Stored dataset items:
>>
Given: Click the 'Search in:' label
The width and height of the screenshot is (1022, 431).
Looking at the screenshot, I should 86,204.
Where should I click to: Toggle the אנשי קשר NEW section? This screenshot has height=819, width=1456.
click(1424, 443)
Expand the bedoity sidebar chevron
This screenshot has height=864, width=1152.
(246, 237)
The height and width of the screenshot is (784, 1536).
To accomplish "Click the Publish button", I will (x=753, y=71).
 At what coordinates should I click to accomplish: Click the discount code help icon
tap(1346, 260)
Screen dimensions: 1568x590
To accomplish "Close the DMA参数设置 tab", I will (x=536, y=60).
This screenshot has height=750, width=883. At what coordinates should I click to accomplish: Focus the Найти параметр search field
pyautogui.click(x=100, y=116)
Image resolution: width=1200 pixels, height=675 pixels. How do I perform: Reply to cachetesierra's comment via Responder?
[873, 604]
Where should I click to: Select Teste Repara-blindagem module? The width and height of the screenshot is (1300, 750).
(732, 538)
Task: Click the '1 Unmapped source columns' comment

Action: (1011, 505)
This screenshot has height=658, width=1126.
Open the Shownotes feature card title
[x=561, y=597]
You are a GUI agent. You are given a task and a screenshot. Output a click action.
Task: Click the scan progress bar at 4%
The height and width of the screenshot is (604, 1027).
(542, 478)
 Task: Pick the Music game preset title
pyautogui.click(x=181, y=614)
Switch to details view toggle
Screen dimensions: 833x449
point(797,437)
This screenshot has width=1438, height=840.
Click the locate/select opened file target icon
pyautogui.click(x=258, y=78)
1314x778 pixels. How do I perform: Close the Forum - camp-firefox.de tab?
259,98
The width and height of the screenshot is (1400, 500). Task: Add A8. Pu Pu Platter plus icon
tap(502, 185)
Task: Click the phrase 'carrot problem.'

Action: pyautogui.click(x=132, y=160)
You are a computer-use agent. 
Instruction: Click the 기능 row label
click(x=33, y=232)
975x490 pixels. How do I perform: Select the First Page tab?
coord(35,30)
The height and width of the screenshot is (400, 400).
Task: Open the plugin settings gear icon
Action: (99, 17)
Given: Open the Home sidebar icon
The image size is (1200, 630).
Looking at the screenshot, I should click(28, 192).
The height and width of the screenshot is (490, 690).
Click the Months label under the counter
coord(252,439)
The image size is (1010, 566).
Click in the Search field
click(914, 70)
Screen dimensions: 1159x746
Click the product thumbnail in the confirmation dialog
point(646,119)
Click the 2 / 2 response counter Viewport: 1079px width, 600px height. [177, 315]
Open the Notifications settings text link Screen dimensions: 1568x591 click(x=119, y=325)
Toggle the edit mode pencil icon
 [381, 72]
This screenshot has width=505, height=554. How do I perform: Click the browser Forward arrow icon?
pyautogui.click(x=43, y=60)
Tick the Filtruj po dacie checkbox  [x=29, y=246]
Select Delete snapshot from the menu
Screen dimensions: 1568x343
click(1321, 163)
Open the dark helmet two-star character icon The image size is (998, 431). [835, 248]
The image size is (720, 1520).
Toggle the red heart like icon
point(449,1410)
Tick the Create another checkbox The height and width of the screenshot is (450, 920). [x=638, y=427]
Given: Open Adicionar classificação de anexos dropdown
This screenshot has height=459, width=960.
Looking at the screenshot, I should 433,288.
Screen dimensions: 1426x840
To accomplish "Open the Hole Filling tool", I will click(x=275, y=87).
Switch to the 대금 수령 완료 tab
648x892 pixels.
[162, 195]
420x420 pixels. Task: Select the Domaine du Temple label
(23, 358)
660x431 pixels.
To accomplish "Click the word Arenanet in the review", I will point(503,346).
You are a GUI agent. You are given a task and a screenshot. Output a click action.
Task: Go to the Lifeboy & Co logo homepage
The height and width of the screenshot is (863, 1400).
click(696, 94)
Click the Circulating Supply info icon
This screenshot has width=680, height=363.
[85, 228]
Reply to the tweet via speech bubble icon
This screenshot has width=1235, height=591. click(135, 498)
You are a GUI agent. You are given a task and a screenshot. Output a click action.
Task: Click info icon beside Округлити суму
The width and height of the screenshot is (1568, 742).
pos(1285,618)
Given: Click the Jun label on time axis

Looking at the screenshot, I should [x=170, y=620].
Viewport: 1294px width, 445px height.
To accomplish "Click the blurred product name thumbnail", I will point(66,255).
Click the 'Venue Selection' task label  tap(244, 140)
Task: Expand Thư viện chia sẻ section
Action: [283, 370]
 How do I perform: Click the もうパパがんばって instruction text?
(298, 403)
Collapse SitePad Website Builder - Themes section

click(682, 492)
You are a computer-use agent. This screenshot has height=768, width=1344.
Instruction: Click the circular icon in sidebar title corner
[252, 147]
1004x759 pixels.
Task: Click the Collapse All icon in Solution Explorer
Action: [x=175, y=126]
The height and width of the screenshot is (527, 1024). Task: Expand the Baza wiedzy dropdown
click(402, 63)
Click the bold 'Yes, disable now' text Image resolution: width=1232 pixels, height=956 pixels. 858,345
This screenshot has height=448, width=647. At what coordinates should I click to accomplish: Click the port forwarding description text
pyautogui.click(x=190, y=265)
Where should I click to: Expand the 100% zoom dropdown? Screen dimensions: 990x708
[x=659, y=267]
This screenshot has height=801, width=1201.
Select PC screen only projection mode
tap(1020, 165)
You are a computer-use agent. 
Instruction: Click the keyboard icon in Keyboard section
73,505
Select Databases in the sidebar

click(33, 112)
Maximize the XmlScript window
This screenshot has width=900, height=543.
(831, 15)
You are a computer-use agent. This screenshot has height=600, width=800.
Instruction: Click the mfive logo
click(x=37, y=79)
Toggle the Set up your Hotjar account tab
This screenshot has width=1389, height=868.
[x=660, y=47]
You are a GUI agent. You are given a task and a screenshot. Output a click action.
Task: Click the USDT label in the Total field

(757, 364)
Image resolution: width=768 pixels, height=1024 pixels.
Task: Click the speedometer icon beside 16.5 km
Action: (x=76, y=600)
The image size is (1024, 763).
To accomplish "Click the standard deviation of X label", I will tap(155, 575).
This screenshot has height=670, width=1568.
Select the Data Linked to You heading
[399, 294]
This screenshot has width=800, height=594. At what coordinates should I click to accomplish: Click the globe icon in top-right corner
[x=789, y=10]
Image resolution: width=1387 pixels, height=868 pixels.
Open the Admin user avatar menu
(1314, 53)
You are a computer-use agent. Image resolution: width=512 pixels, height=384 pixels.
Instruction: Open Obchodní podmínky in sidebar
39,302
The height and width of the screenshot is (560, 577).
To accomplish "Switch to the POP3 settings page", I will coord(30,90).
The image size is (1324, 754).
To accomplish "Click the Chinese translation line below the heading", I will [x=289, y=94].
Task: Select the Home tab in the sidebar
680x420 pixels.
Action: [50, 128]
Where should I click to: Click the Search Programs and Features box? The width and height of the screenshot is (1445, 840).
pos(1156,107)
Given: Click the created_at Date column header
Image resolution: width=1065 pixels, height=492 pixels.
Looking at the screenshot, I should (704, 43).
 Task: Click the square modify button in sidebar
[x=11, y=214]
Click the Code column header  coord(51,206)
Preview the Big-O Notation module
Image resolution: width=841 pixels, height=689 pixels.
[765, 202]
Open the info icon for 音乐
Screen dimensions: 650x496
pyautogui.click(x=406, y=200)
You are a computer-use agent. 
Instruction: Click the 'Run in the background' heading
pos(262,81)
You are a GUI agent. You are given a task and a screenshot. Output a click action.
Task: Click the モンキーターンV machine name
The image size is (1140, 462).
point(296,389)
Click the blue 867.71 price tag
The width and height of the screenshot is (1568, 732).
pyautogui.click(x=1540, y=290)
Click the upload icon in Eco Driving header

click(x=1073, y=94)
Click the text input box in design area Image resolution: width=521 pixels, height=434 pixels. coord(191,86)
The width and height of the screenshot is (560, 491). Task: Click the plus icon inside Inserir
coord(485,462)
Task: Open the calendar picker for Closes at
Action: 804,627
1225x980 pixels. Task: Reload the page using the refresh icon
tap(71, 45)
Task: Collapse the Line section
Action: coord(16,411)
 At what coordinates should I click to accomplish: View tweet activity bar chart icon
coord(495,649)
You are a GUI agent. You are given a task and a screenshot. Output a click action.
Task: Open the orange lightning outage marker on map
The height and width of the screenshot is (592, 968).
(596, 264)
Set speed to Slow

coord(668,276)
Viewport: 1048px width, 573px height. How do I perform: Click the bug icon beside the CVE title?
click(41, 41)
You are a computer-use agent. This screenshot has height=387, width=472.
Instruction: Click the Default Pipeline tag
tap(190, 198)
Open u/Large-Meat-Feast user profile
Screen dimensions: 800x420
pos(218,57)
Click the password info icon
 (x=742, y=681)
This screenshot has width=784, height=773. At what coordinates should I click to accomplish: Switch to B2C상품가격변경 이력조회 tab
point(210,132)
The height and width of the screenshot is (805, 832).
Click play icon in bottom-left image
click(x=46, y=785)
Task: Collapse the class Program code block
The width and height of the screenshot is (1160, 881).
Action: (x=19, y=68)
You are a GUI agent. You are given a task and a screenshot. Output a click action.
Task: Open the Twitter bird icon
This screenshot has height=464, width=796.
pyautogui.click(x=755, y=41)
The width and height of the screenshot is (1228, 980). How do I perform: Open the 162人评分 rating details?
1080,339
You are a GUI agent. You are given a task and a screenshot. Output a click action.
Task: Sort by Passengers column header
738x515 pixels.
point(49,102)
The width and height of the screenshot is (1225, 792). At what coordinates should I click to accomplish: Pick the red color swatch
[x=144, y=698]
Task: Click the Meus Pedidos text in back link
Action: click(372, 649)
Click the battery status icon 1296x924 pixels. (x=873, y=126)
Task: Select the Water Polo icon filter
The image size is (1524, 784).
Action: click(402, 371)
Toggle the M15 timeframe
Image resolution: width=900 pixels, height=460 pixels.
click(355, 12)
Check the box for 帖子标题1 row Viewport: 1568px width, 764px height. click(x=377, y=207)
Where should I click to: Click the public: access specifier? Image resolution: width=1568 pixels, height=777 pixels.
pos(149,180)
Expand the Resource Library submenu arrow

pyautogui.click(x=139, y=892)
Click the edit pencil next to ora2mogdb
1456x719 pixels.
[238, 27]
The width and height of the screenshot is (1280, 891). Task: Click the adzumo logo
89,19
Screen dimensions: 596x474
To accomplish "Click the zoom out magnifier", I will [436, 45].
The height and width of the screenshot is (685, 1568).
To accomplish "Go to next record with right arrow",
<<
TRY IT
Give back the records above exactly, limited to the lines between the one holding "975x490 pixels. How" and the one holding "Screen dimensions: 1159x746", inclusive.

YOUR RESPONSE
975x490 pixels. How do I perform: Select the First Page tab?
coord(35,30)
The height and width of the screenshot is (400, 400).
Task: Open the plugin settings gear icon
Action: (99, 17)
Given: Open the Home sidebar icon
The image size is (1200, 630).
Looking at the screenshot, I should click(28, 192).
The height and width of the screenshot is (490, 690).
Click the Months label under the counter
coord(252,439)
The image size is (1010, 566).
Click in the Search field
click(914, 70)
Screen dimensions: 1159x746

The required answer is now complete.